The wife was successful on her application appealing the original decision, the basis on which the wife was successful is detailed below.
In 2004 met and started to develop a relationship however they were not considered to be in a de facto relationship until 2013 as prior to that the dynamic of the relationship did not meet the definition of a de facto relationship in accordance with the Family Law Act 1975.
It was in 2013 that they purchased a property together for $1,040,000 which was funded by a payment of $716,423 from the wife, $320,000 from the husband and a $99,223 mortgage secured over the property. The parties reflected their contributions in the percentage in which the parties owned the property on title, being 70% in the wife’s name and 30% in the husband’s name.
In 2015 and 2017 the husband received inheritances in the total sum of $878,211 and used the funds to pay the balance owing on the mortgage of $43,846 and paid the wife $160,000 to the wife. The husband contended that the payments made to the mortgage and the wife equated to him having a 50% interest in the property. The wife did not accept the husband contention as it did not include the increased value in the property and did not equate to equal ownership in the property. The wife had also made greater non-financial contributions and some allowance for her lesser total future earning capacity.

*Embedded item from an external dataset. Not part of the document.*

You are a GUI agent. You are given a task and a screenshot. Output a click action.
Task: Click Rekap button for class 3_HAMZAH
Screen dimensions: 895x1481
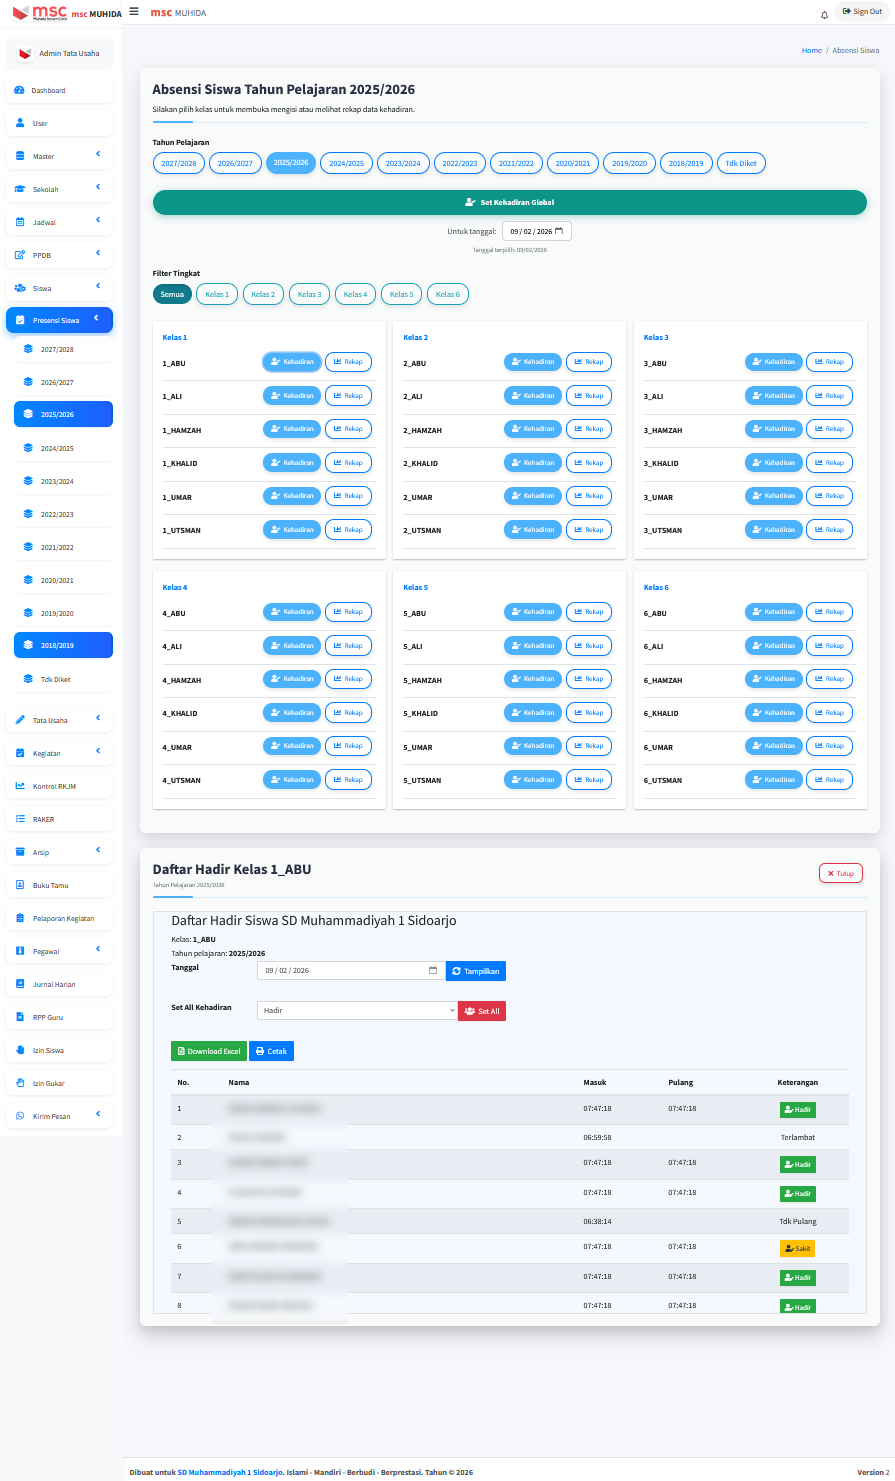(829, 429)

The wife’s primary contention was that her overall financial contributions to the relationship were 52.79% of the current property to be divided, on that basis alone the outcome of the trial was untenable as it was lower than her accepted financial contributions. Further, the division of the assets did not acknowledge the wife’s non-financial contributions and the adjustment for the difference in earing capacity. Given these factors the wife was successful on her application for the appeal. On a strict assessment of the financial contributions alone, the wife should have received more than 52%.
The Court then considered the issue of ownership of the parties Spoodle, Roxy who both parties wished to have in their care. Roxy was purchased by the wife and registered in her name. The trial judge ordered that Roxy be transferred to the husband and Roxy live with him. The appellant judge confirmed the Courts position that the emotional attachment to an animal is not relevant and pets are treated as property to be divided between the parties.
The difficulty arises if the animal has little to no financial value, however given that the matter was referred for re-trial the appellant Court was not required to make a determination on this issue. It is important to note how pets are treated by the Court in the event of a dispute. If possible, retain the animal when you separate however be mindful that if a dispute arises the financial contributions to the animal will be the primary consideration.
*Disclaimer: This is intended as general information only and not to be construed as legal advice. The above information is subject to changes over time. You should always seek professional advice before taking any course of action*.